I did that a long time ago. But for the last year or so, I've been really itching to play Animal Crossing again. March 20th can't come soon enough.


----------



## Sweetley (Aug 29, 2019)

Already left New Leaf a while ago. Honestly, as much as I like New Leaf (although there are some things 
which bothers me about it), the game became stale at some point to me. Sure, there where times where 
I got back to NL because I missed it playing a Animal Crossing game, but now I 100% left it for good, 
especially since I now have a new game on the Switch which is more fun to play. And to be honest, at 
some point, I would have abandoned New Leaf for the sake of New Horizons anyway, as I always stopped 
caring for the older AC game when a new one came out.


----------



## jenikinz (Aug 29, 2019)

I go back and forth. I haven't played NL in months. When I do play I don't play for very long, but I wouldn't abandon it completely...not yet anyway. 
I can't wait for NH to come out and will probably be all consumed with it (unless I really don't like it) As far as all the Animal Crossing games I think I just get bored of it once I accomplish everything I want in the game, then I want to start from scratch again. I think I just go too fast and play too much and burn out. 
I am going to TRY and play NH at a slower pace and see if that helps. Animal Crossing is my favorite franchise and I have played all of them except City Folk as I didn't have a wii. But every other version I had multiple cartridges and played them constantly (until the boredom set in, which usually happened once I got things decorated how I wanted and completed the catalogue etc.)


----------



## Sophie23 (Aug 31, 2019)

No


----------



## MayorJazzy (Aug 31, 2019)

I don?t think I could, this game will always be really special to me and the town and characters I?ve created are too close to my heart to leave! I?ve played this game for a third of my life, granted on and off, but there?s still so much to do, so many things to collect, and daily life in the game can continue as normal. I?m really pumped for NH, and I imagine it?ll take a few weeks to get NH kickstarted and get myself used to the game, and then I?m going to try my best to juggle the two! It?s not going to be super easy as I have a lot of studying to do, but I?m hoping I can balance my time between them! I feel like if my town becomes ?complete? my interest would wane somewhat, so having a lot to do works in my favour, it?s a reason to come back, even though there?s a new version out. Not being able to play online without paying (likely) is another reason why I?ll be on NL still, but the main reason is purely sentimental! I also have such good memories of playing with my mum, I just couldn?t let this game go!


----------



## Mars Adept (Aug 31, 2019)

Mostly. I enjoy Club Tortimer too much to abandon the game entirely. Once the online servers shut down, though, I’m done with New Leaf for good.


----------



## dizzy bone (Sep 1, 2019)

Yes and no. I'll probably dedicate most of my time to the new game, as that usually happens when I get into new games... but I do have some friends who don't have a switch yet and will continue to play ACNL. I'll probably still play with them, plus I have some things I need to do in my towns like visitors for my train station and remodelling my houses. But it definitely wont be my main focus. I feel like all Animal crossing games are relaxing to revisit from time to time. I'd probably still visit my ACWW game for the nostalgia if my DS still worked. But yeah, that'll probably be it... nostalgia visits and friend visits.


----------



## nekotown (Sep 1, 2019)

No way. I don't even have a Switch so I can't play NH anyway.


----------



## The friendcode exchanger (Sep 1, 2019)

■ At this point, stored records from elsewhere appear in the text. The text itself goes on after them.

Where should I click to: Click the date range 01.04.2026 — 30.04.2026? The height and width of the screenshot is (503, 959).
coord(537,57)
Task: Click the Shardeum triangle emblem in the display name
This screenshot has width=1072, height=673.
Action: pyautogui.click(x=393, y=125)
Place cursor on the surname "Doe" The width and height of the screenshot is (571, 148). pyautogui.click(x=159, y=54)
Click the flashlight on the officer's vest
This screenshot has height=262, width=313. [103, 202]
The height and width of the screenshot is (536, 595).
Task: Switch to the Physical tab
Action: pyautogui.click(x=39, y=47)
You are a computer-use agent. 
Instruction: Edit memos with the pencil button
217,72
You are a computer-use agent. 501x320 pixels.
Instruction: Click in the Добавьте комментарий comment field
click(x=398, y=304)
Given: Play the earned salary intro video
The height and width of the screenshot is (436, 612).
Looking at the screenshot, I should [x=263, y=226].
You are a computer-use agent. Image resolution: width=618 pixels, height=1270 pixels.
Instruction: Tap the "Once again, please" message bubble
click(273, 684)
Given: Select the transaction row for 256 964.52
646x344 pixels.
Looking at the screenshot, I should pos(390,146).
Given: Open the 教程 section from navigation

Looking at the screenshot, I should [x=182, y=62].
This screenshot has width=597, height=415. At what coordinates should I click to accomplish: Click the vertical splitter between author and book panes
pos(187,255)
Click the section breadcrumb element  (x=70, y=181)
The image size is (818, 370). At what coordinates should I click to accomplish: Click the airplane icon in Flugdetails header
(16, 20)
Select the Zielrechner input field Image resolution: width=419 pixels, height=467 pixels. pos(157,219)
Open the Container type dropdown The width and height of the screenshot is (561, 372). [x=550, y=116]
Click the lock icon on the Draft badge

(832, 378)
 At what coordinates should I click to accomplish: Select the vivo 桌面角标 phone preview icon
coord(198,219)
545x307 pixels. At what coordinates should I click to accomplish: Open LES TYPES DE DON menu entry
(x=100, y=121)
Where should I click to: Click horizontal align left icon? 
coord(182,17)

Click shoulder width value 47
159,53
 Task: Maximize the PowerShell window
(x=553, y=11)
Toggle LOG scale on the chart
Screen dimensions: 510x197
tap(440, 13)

I still have much to do in my new leaf town after 5 years of playing and the thought of abandoning it completely is something I can't imagine doing at all.

I will probably spend most of my time in new horizons but as long as my 3ds still works I will come back for more regardless of what it is.


----------



## Fiain (Sep 1, 2019)

I'm going to try and play both - even if that means just a little daily checkin on NL to say hi to my villagers, water flowers, see the weather. 

At least. I hope that is what'll happen. I'm so excited for NH too! Part of me hopes I can get Cherry on NH too. XD


----------



## Soot Sprite (Sep 1, 2019)

Probably, I haven't played much the last few months anyway, and I think it would be too much since I'm planing to mainly just play New Horizons when it comes out. I generally just focus on one game, and after a while I'll start on another.


----------



## jenikinz (Sep 7, 2019)

jenikinz said:


> I go back and forth. I haven't played NL in months. When I do play I don't play for very long, but I wouldn't abandon it completely...not yet anyway.
> I can't wait for NH to come out and will probably be all consumed with it (unless I really don't like it) As far as all the Animal Crossing games I think I just get bored of it once I accomplish everything I want in the game, then I want to start from scratch again. I think I just go too fast and play too much and burn out.
> I am going to TRY and play NH at a slower pace and see if that helps. Animal Crossing is my favorite franchise and I have played all of them except City Folk as I didn't have a wii. But every other version I had multiple cartridges and played them constantly (until the boredom set in, which usually happened once I got things decorated how I wanted and completed the catalogue etc.)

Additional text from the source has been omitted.